London mortuaries install more fridges for obese bodies
The number of oversized mortuary fridge spaces being installed in London's hospitals to accommodate obese bodies has risen by nearly a third.
Since 2013, the figure has jumped from 126 to 165. Of the 23 hospital trusts asked, 22 responded to the BBC's Freedom of Information request.
Public Health England estimates that treating obesity in the capital costs the NHS up to £1.1bn a year.
NHS London said measures like sugar taxes were needed to handle the crisis.
Retired carpenter Stephen Brooks has obesity and said he feared ending up in an oversized fridge like his mother and cousin.
The 71-year-old said he often eats to compensate for loneliness and felt it could take a year for him to get down to a normal weight, even with help.

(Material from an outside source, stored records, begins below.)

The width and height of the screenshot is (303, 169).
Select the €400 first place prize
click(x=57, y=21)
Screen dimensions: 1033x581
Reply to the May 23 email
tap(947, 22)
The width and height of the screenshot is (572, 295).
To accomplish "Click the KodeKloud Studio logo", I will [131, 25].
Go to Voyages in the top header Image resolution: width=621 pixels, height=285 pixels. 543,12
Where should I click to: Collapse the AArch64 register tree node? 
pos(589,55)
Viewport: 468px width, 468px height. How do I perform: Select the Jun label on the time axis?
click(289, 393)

"It's partially because I live alone. There are some days where I speak to no-one.
"A cousin of mine was 44st (279kg). When he died, they had to take out the window frame, and there was a crane.
"My aunt had to buy a special coffin from the United States. And when it was being lowered, at his funeral it collapsed."

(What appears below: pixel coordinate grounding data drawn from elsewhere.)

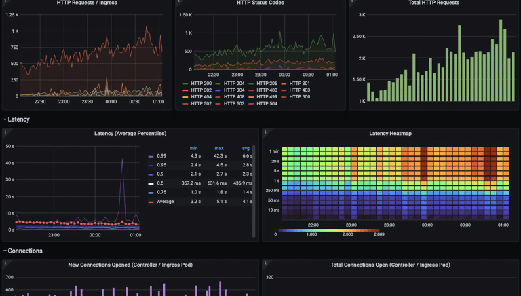This screenshot has height=296, width=521.
Task: Open info icon on Latency Heatmap panel
Action: [265, 132]
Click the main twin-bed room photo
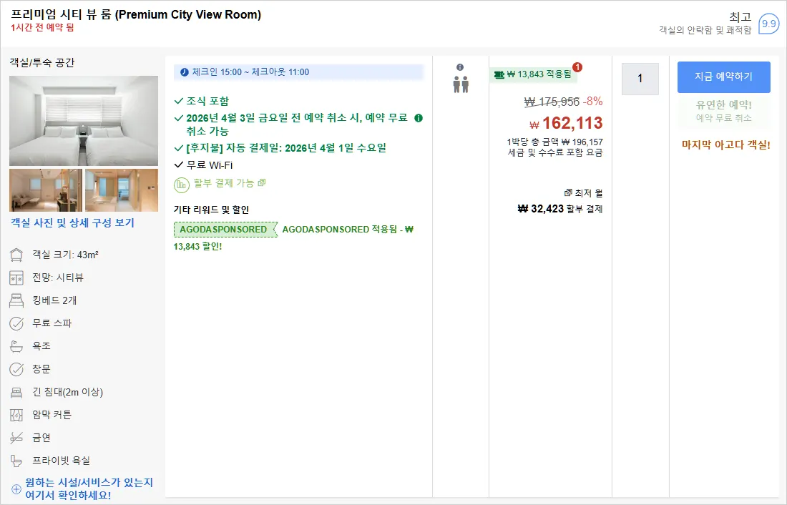This screenshot has width=787, height=505. click(x=84, y=120)
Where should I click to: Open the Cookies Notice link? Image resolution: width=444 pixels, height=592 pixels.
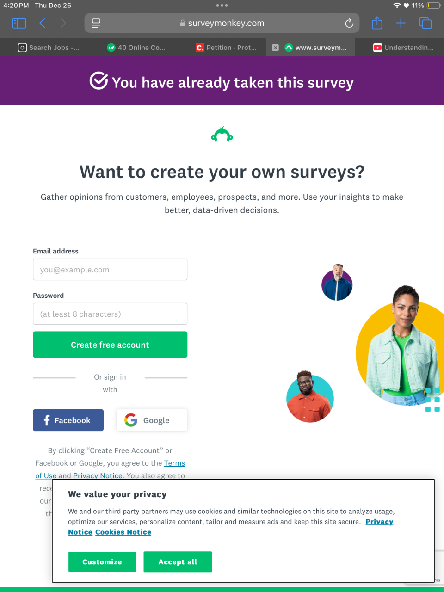[x=123, y=532]
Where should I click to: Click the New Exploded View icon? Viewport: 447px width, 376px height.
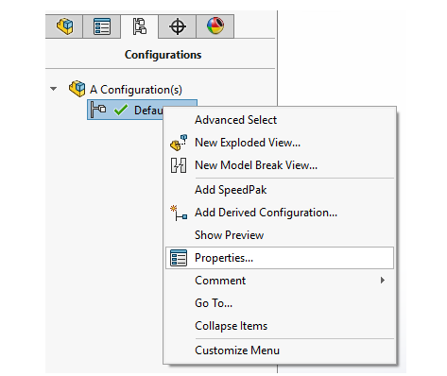coord(179,143)
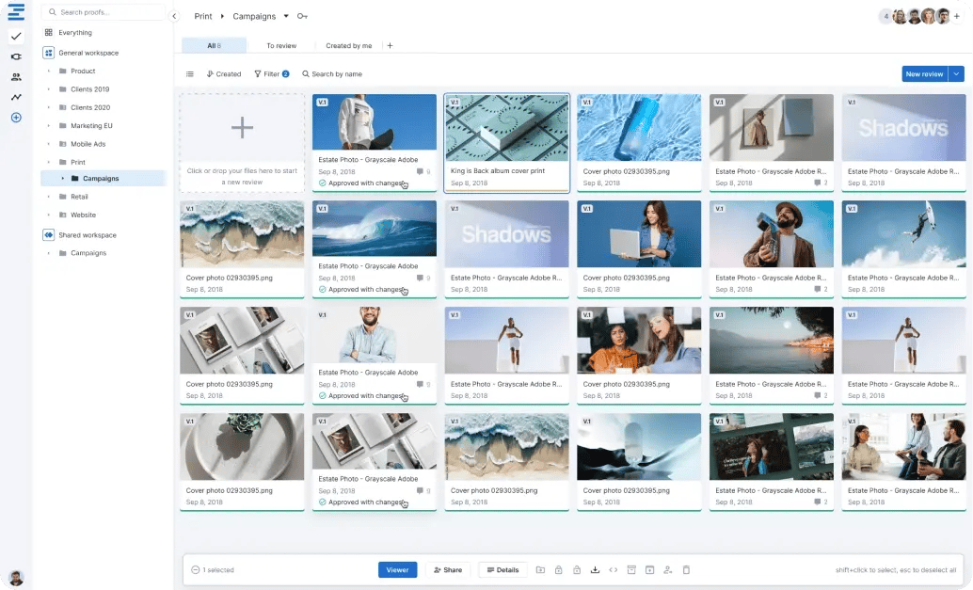Click the embed code icon in bottom toolbar

point(614,570)
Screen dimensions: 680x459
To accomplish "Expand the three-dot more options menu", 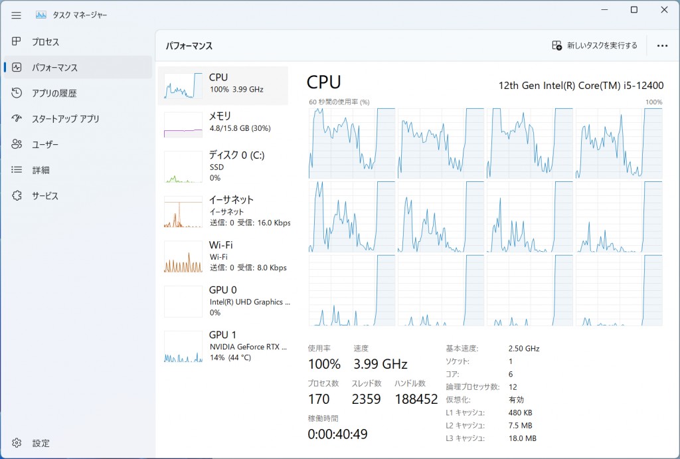I will tap(662, 46).
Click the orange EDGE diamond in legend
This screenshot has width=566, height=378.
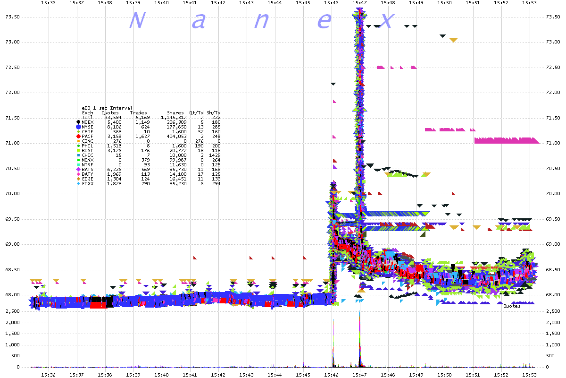(78, 179)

St George's Trust in Wandsworth added the most extra-large spaces, increasing the number from five to 15.
King's College Hospital Trust refused to comment on whether the additional nine spaces it had installed in its mortuary were added to prevent cases of overweight bodies getting stuck. In 2014, the body of a patient got stuck in one of its freezers.
Barts Health Trust, which has added three new spaces, said bodies were getting bigger and more large fridges were set to be installed.
'Fat man of Europe'
Funeral director Ashley McDonald recently had to install an extra-wide fridge to make sure his firm could keep up with a heavier population.
"We've bought fridges with a larger than standard door to help us to be sustainable for the future as people are getting larger."
He said the unit cost £3,500.
Paul Evans, vice chairman of the British Obesity Society, said: "We are already the fat man of Europe. As a nation we are spending £6bn a year on obesity, and one in 11 deaths are linked to the disease."
He said the government needed to do more to persuade people to make healthier choices.
NHS London said: "Being overweight or obese is associated with greater risks of a number of serious illnesses. Wherever possible, prevention is preferable to cure.
"Our own sugar restrictions, the new sugar tax and the NHS Type 2 diabetes prevention programme are all part of what needs to be a concerted effort to address obesity."